Sur les 143 gènes immunitaires, 10 gènes étaient exprimés de manière différentielle dans la cohorte de la maladie bénigne, avec sept gènes régulés positivement et trois gènes régulés négativement. Dans le groupe modéré/sévère, neuf gènes ont été régulés à la baisse tandis que deux ont été régulés à la hausse, tandis que dans les échantillons de la cohorte de maladies critiques, 14 et 13 gènes ont été régulés à la hausse et à la baisse, respectivement. Le nombre de gènes exprimés de manière différentielle augmentait avec la gravité de la maladie. Dans les trois cohortes, il y avait trois gènes communs – la protéine inductible par l’interféron alpha (IFI6), la protéine transmembranaire induite par l’interféron 3 (IFITM3) et le domaine pyrine de la famille des récepteurs nod-like contenant 1 (NLRP1). L’expression d’IFITM3 et d’IFI6 était élevée chez tous les individus infectés, tandis que l’expression de NLRP1 était faible.

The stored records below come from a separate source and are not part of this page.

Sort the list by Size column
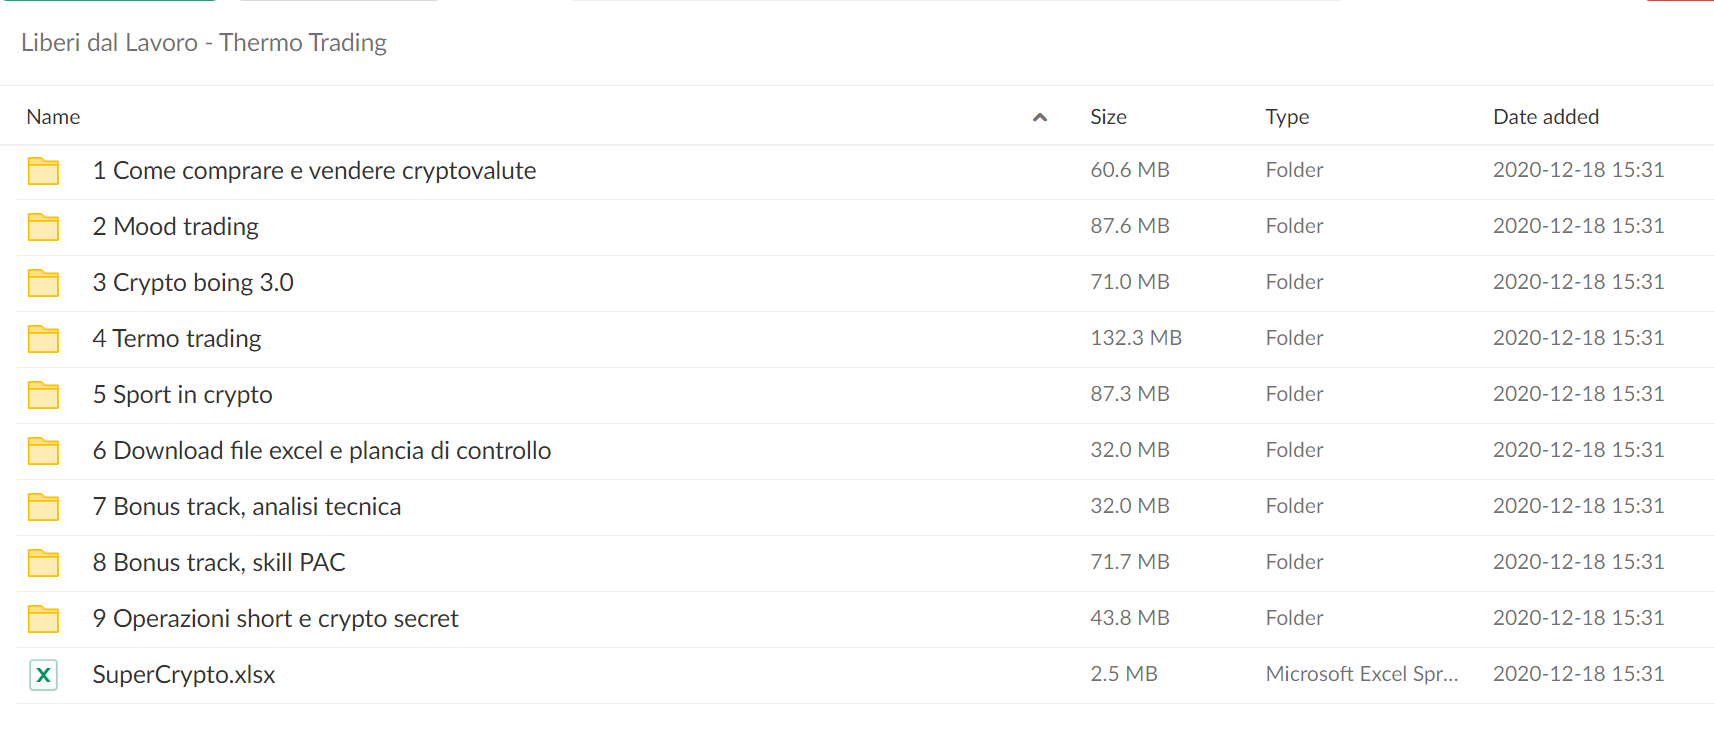The image size is (1714, 735). tap(1108, 117)
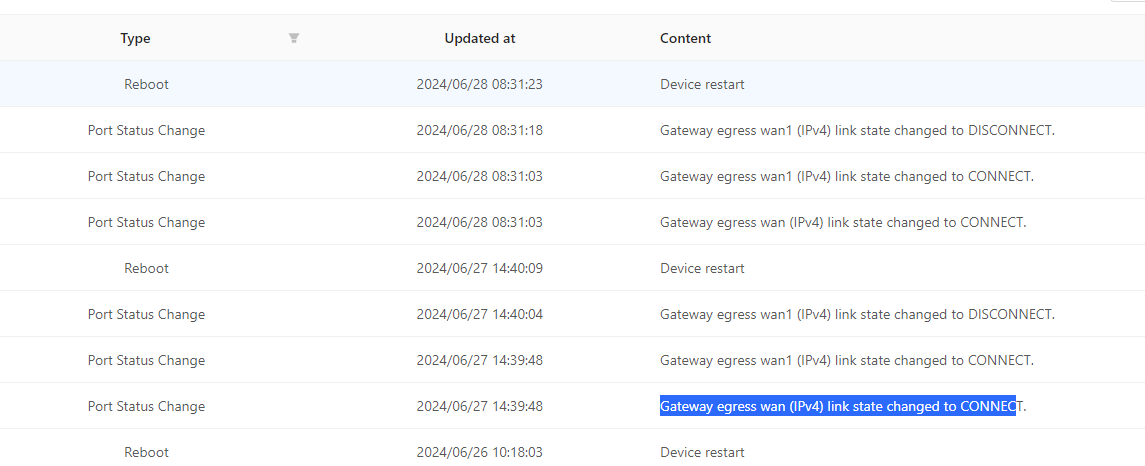Image resolution: width=1145 pixels, height=466 pixels.
Task: Select the June 27 wan1 DISCONNECT message
Action: point(857,314)
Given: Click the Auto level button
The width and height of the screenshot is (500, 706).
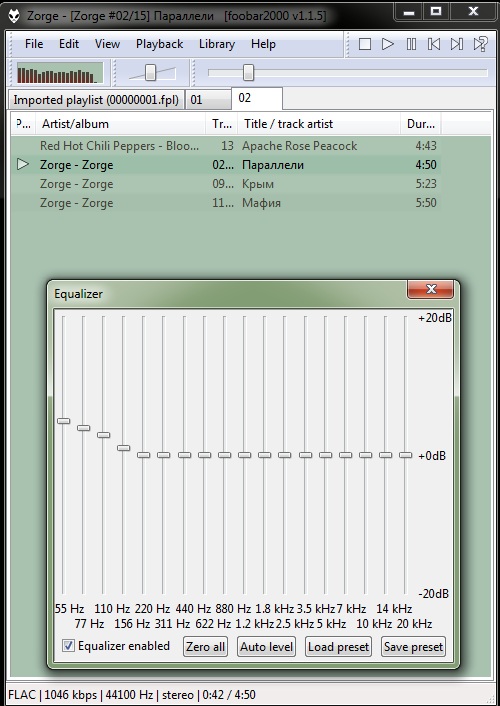Looking at the screenshot, I should click(266, 647).
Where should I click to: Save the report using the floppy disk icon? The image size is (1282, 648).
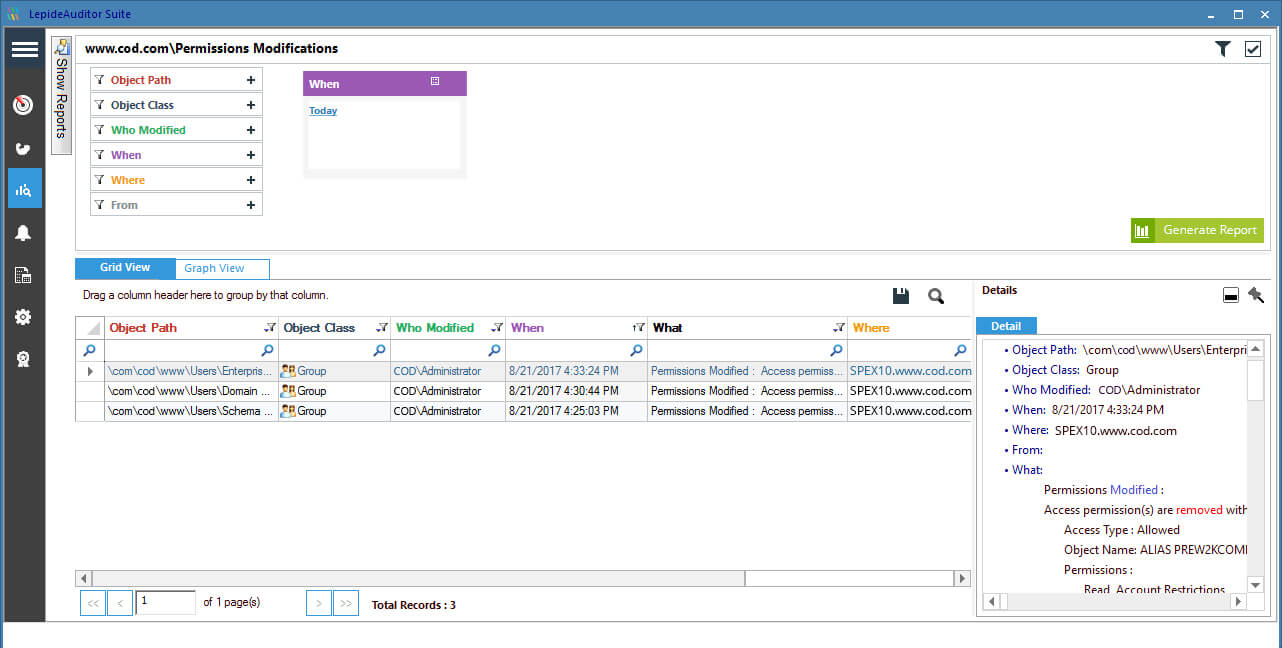(900, 295)
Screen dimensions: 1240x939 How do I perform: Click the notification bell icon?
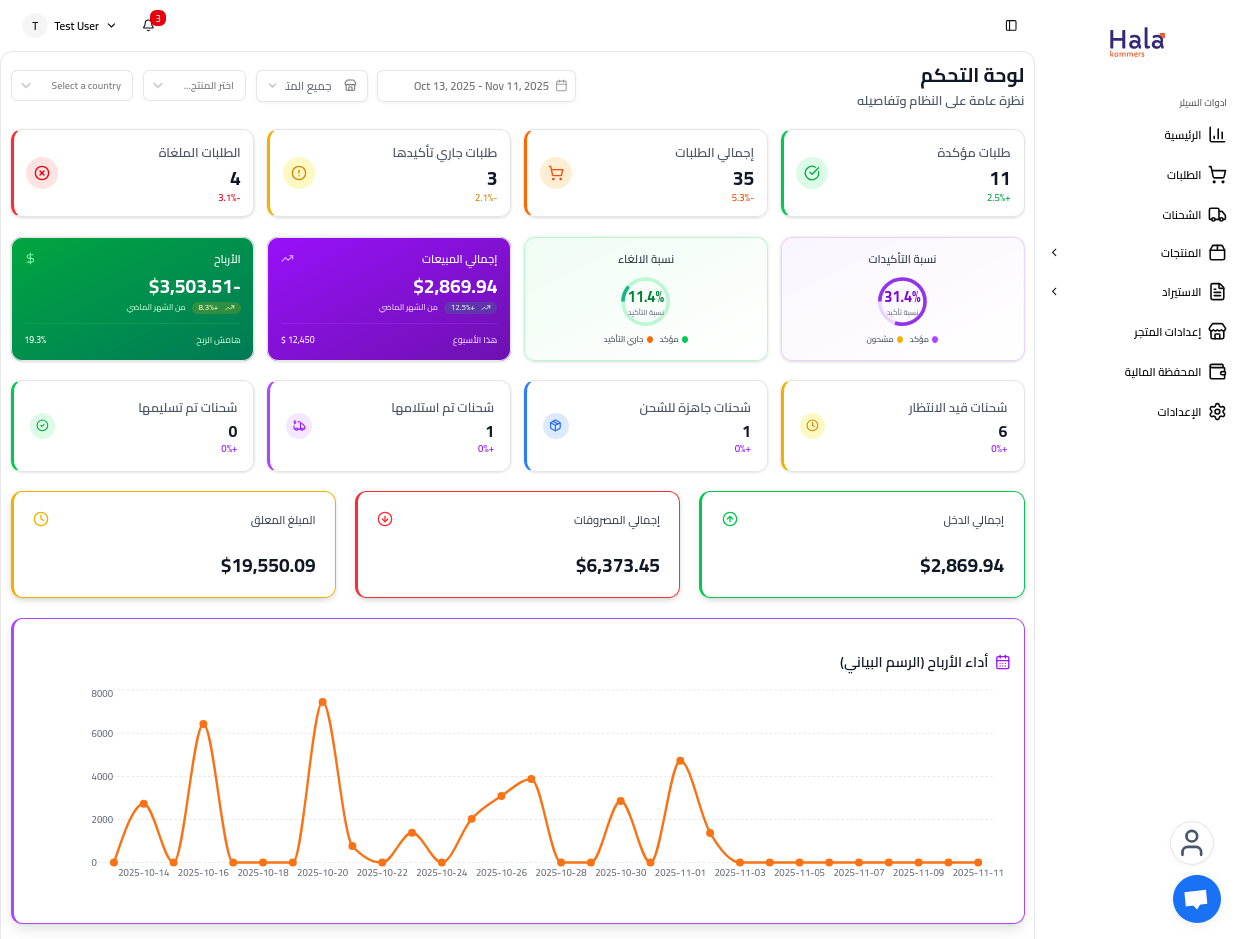pos(149,25)
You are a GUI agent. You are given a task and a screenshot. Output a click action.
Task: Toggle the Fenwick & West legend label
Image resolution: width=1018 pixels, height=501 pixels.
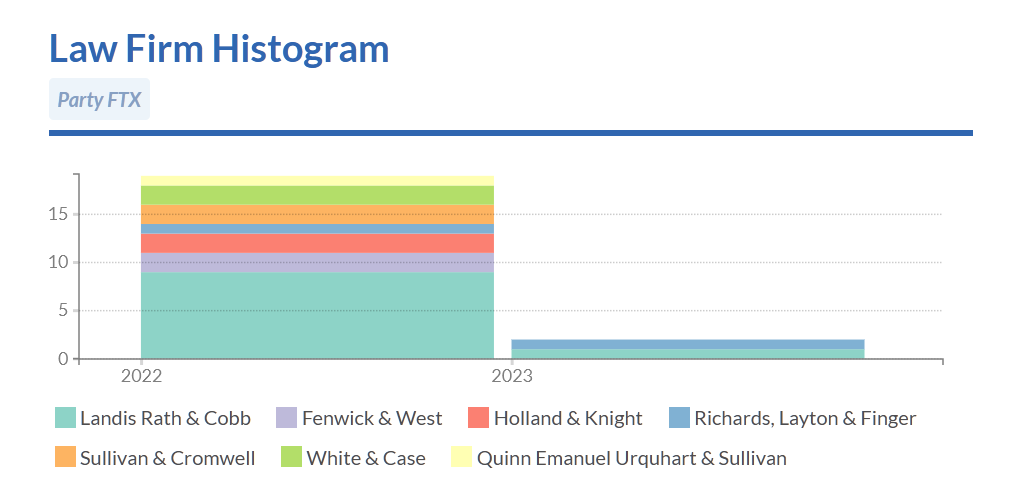372,418
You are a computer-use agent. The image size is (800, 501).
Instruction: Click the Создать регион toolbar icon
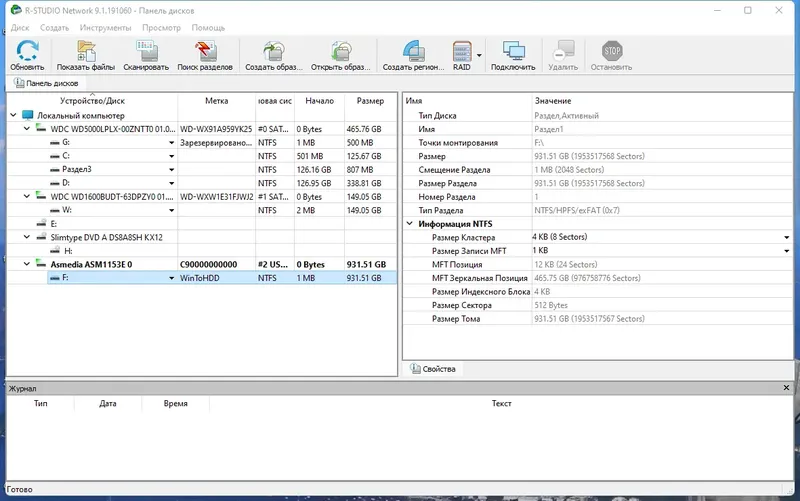(414, 52)
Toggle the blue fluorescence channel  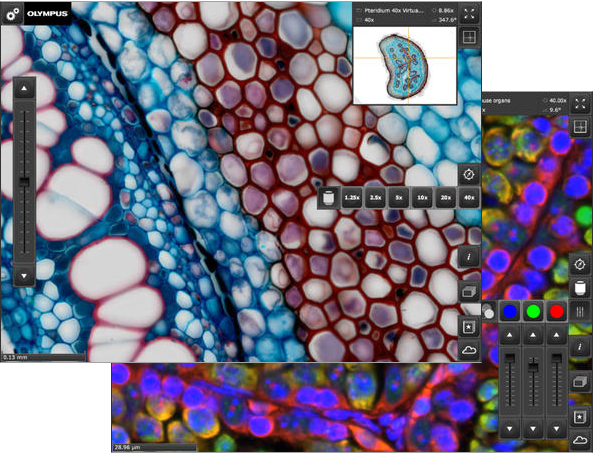click(510, 311)
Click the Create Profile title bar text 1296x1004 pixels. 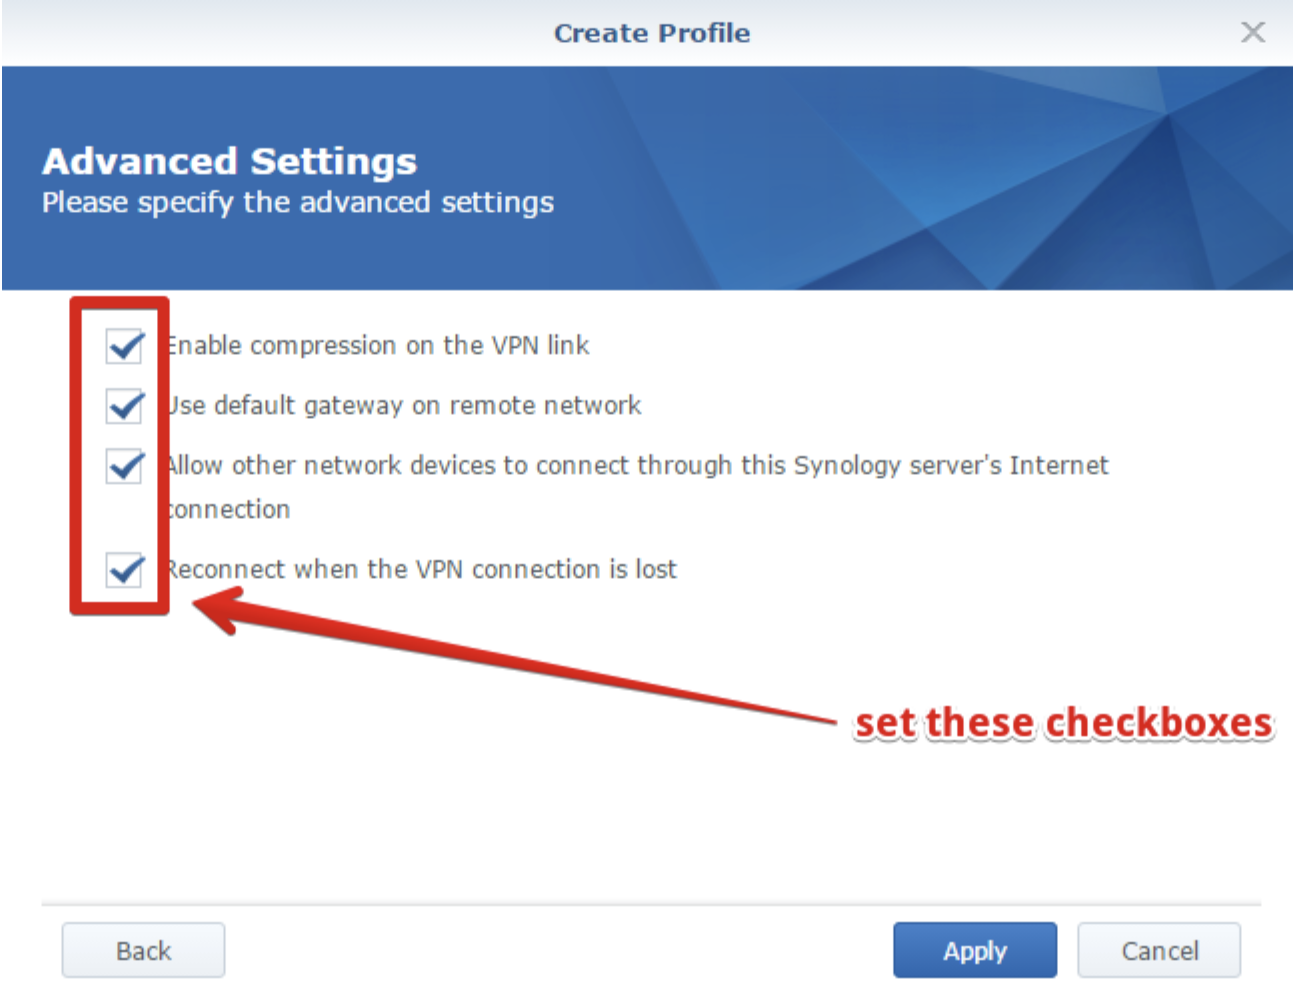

Les cas bénins avaient cinq gènes régulés à la hausse – la protéine induite par l’interféron 35 (IFI35), IFI44, 2′-5′-oligoadenylate synthetase 2 (OAS2), OAS3 et IFIT2 (IFI avec répétitions tétratricopeptidiques 2) qui étaient courants chez les patients critiques. De plus, ces gènes ont montré une régulation à la hausse dans les cas modérés/graves, quoique insignifiants. Les cas critiques avaient quelques gènes uniques hautement exprimés – Fc– récepteur gamma 1A (FCGR1A), transducteur de signal et activateur de la transcription (STAT1), protéine de liaison au guanylate 1 (GBP1), GBP2 et transporteur de peptide antigénique 1 (TAP1).
Les profils d’expression génique ont été comparés parmi les patients de trois cohortes COVID-19. Les auteurs ont trouvé 15 gènes significativement différents entre les patients légers et critiques. Parmi ceux-ci, tous sauf trois gènes (FCGR1A, récepteur de type péage 2 [TLR2], et TAP1) avaient une expression plus faible dans les cas critiques. Le profil d’expression dans le groupe modéré/sévère était similaire aux cas critiques à l’exception de trois gènes (TLR2, TAP1 et CC motif chemokine ligand 5 [CCL5]).
conclusion
Les chercheurs ont identifié divers gènes immunitaires avec des modèles d’expression différentiels chez les patients atteints de COVID-19 aigus. Sur la base des observations, les auteurs ont émis l’hypothèse que les cas critiques de COVID-19 peuvent être discernés par l’expression réduite des gènes associés aux lymphocytes T dans le sang périphérique.
Notamment, l’expression du membre 1A (TNFRS1A) de la superfamille des récepteurs du facteur de nécrose tumorale (TNF) était sélectivement plus faible chez les patients atteints de COVID-19 léger. Malgré la taille réduite de l’échantillon limitant les résultats de l’étude, ils pensent que TNFRS1A pourrait être utile pour la stratification des patients COVID-19 ; néanmoins, plus de validation est exigée dans de plus grandes cohortes COVID-19.